* [Instructions to follow]
An exact copy of all the data below is required.

***** Data shown *****

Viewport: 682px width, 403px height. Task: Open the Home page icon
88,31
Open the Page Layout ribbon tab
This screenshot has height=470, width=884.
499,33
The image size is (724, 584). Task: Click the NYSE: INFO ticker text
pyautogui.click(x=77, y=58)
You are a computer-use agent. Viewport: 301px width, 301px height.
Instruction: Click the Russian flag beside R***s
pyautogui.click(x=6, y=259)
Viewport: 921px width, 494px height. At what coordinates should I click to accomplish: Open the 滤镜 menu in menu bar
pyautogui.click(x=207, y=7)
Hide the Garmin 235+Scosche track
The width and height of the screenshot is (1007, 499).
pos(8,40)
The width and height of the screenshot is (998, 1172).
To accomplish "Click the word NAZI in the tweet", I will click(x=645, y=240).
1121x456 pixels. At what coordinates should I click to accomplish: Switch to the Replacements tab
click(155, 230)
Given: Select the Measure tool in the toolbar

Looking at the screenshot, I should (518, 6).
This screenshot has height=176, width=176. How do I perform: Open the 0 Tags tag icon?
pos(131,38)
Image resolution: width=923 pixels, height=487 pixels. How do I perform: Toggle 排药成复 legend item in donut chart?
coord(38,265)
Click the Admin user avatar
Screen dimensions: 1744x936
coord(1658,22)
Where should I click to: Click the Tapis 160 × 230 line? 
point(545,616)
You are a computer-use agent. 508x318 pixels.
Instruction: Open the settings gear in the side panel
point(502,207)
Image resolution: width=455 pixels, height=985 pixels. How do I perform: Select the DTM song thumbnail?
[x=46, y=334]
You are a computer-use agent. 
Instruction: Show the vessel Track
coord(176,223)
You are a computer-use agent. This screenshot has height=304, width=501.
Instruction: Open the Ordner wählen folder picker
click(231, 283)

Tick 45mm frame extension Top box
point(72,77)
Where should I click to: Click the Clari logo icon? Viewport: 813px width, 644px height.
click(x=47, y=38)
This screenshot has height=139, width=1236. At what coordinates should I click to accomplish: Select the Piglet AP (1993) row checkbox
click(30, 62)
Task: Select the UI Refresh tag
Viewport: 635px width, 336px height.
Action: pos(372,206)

*****

* [Exercise solution]
Viewport: 682px width, 403px height. Task: Open the Home page icon
88,31
Open the Page Layout ribbon tab
This screenshot has height=470, width=884.
499,33
The image size is (724, 584). Task: Click the NYSE: INFO ticker text
pyautogui.click(x=77, y=58)
You are a computer-use agent. Viewport: 301px width, 301px height.
Instruction: Click the Russian flag beside R***s
pyautogui.click(x=6, y=259)
Viewport: 921px width, 494px height. At what coordinates should I click to accomplish: Open the 滤镜 menu in menu bar
pyautogui.click(x=207, y=7)
Hide the Garmin 235+Scosche track
The width and height of the screenshot is (1007, 499).
pos(8,40)
The width and height of the screenshot is (998, 1172).
To accomplish "Click the word NAZI in the tweet", I will click(x=645, y=240).
1121x456 pixels. At what coordinates should I click to accomplish: Switch to the Replacements tab
click(155, 230)
Given: Select the Measure tool in the toolbar

Looking at the screenshot, I should (518, 6).
This screenshot has height=176, width=176. How do I perform: Open the 0 Tags tag icon?
pos(131,38)
Image resolution: width=923 pixels, height=487 pixels. How do I perform: Toggle 排药成复 legend item in donut chart?
coord(38,265)
Click the Admin user avatar
Screen dimensions: 1744x936
coord(1658,22)
Where should I click to: Click the Tapis 160 × 230 line? 
point(545,616)
You are a computer-use agent. 508x318 pixels.
Instruction: Open the settings gear in the side panel
point(502,207)
Image resolution: width=455 pixels, height=985 pixels. How do I perform: Select the DTM song thumbnail?
[x=46, y=334]
You are a computer-use agent. 
Instruction: Show the vessel Track
coord(176,223)
You are a computer-use agent. This screenshot has height=304, width=501.
Instruction: Open the Ordner wählen folder picker
click(231, 283)

Tick 45mm frame extension Top box
point(72,77)
Where should I click to: Click the Clari logo icon? Viewport: 813px width, 644px height.
click(x=47, y=38)
This screenshot has height=139, width=1236. At what coordinates should I click to accomplish: Select the Piglet AP (1993) row checkbox
click(30, 62)
Task: Select the UI Refresh tag
Viewport: 635px width, 336px height.
Action: pos(372,206)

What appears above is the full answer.